START EXERCISE MATERIALS
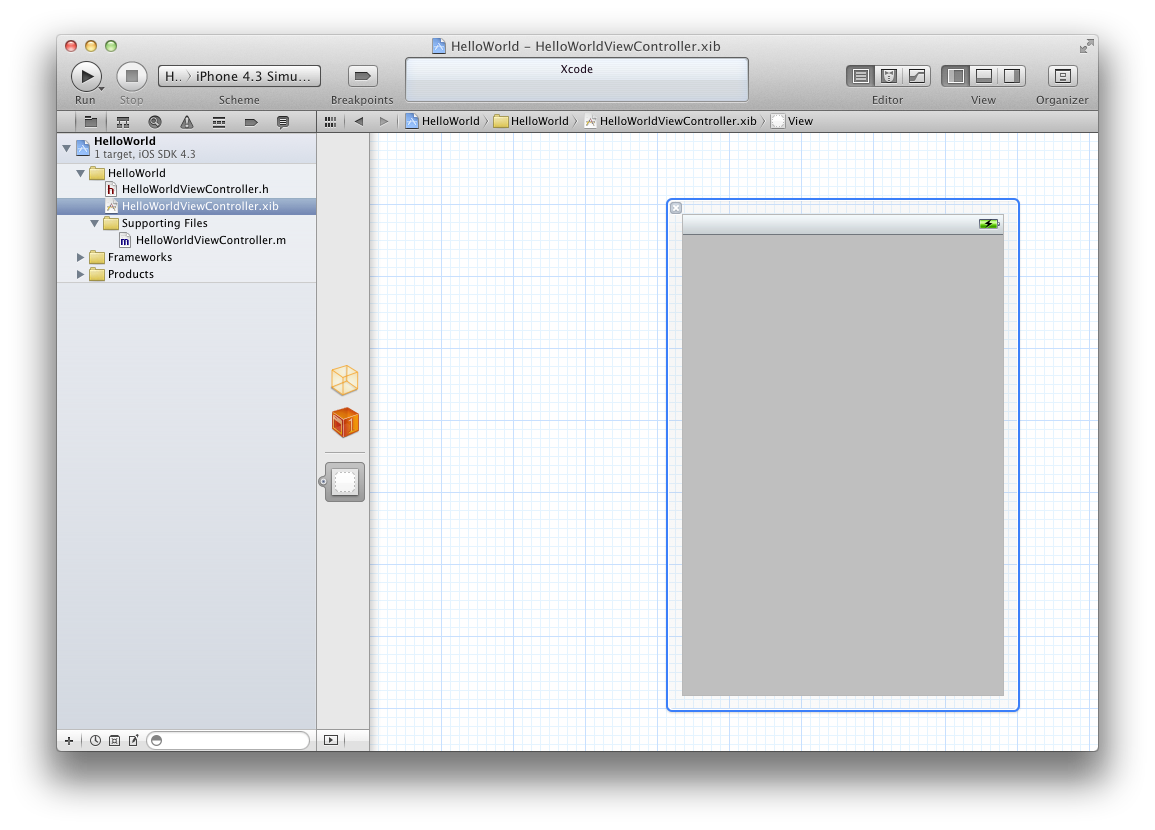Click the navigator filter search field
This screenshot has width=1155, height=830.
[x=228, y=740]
END EXERCISE MATERIALS
START EXERCISE MATERIALS
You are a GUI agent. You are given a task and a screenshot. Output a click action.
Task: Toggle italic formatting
END EXERCISE MATERIALS
START EXERCISE MATERIALS
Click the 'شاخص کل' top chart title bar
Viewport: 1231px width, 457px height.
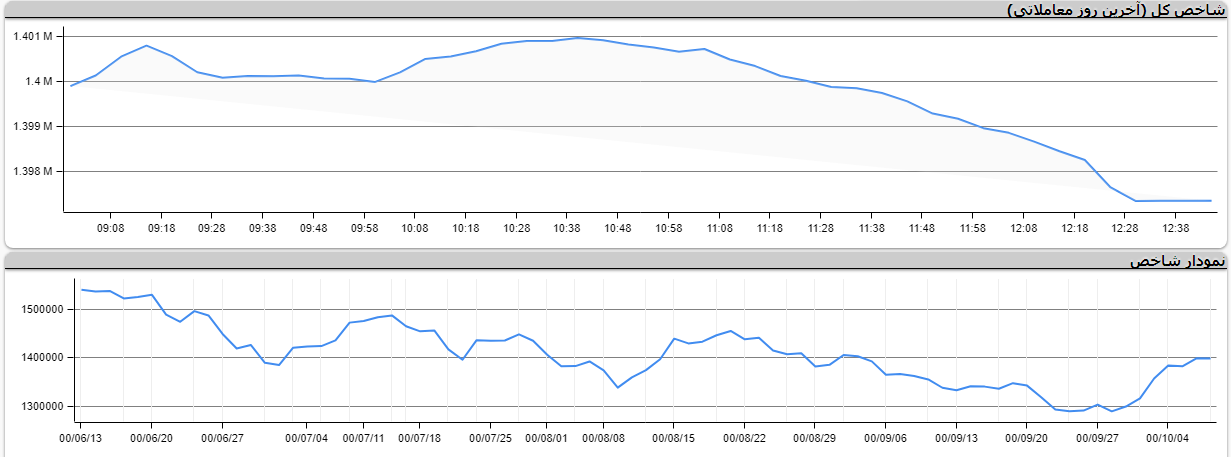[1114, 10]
END EXERCISE MATERIALS
TASK GOAL → Please output exactly the lines between the one holding "You are a GUI" and the one holding "Task: Toggle italic formatting" in the records above, inclusive, and nothing more.

OUTPUT →
You are a GUI agent. You are given a task and a screenshot. Output a click action.
Task: Toggle italic formatting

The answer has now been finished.